Avoiding holiday stress and emotional eating: noticing and gratitude

This busy season, I’m sharing simple tips for staying in touch with the spirit of the holidays and avoiding overwhelm, stress, and emotional eating. Create these habits and routines now, and you’ll also be building a strong foundation for your year ahead.

Noticing and gratitude

It’s an incredibly powerful thing to be seen and acknowledged. Having someone look into your eyes and acknowledge your accomplishments, your efforts, and your intentions (and receiving it) is true food for your spirit.

Close your eyes and imagine someone you respect telling you that they see the effort you make.

They might say:

“I see how brave you are.”

“I see how hard you work.”

“I notice the effort you make to create traditions.”

Most of us, most of the time, are trying. We are doing our best. Often, we’re creating amazing results. Unfortunately, during times of stress or increased demands, it’s easy to get focused on what’s “undone” or less-than-perfect rather than what’s been accomplished.

We have this tendency both with others, and with ourselves. Focusing on the undone may be something our ancestors needed for survival, but it doesn’t always serve us well. It can be exhausting, it can be demotivating, it robs us of joy and of noticing our accomplishments, and, of course, it can lead to emotional eating and overeating.

Today’s habit-building challenge to avoid holiday stress and emotional eating: notice and share gratitude

The challenge today is to notice the positive and share your gratitude toward someone else – at least three times a day. It doesn’t have to be something major. Simply acknowledge their efforts or their intentions.

“I notice that you set the table and I appreciate it.”
“I noticed how hard you were working not to let her frustrate you.”
“I notice how you always keep your car spotless. It must take a lot of effort.”
“I notice you were really frustrated with those Christmas lights but you kept going anyway and now they are up and they look great.”
“I notice that in spite of how busy you are, you made my email a priority and it really helped me out.”

I think you will be amazed at how far a little noticing goes. When you acknowledge someone, the impact reverberates. It’s contagious. It lightens the mood and creates a focus on the positive and on possibility. It absolutely reduces stress.

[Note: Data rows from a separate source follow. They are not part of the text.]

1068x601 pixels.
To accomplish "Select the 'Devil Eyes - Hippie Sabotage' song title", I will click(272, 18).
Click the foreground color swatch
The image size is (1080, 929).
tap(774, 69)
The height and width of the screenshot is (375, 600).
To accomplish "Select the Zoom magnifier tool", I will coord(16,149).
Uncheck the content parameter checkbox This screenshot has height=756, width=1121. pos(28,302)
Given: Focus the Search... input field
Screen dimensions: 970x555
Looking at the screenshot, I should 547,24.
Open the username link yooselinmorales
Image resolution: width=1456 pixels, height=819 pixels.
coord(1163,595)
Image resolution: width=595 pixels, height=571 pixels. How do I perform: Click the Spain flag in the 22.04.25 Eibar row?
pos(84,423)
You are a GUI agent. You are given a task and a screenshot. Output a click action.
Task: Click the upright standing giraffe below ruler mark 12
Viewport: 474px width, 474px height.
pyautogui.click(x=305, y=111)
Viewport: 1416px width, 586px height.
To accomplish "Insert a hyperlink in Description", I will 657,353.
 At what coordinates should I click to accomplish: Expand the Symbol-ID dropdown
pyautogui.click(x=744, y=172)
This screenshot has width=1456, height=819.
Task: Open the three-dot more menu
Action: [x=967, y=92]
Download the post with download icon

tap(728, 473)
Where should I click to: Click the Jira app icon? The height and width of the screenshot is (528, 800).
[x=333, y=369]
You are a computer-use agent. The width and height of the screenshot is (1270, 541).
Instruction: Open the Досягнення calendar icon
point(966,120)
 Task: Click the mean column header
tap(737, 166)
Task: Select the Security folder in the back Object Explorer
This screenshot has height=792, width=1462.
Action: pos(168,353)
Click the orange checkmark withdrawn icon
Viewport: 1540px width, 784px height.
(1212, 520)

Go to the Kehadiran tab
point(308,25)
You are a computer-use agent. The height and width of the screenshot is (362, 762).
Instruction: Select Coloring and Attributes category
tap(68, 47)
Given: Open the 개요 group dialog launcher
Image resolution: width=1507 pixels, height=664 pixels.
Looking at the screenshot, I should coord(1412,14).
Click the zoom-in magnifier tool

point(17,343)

Noticing and receiving gratitude

This part of the challenge might be more difficult, but you deserve some noticing and gratitude too. Taking note of the things you feel good about builds happiness and motivation.

Your challenge is to notice (and write down) three things that you notice and feel good about, about yourself each day.

Both parts of the challenge are important. Giving and receiving are both nourishing.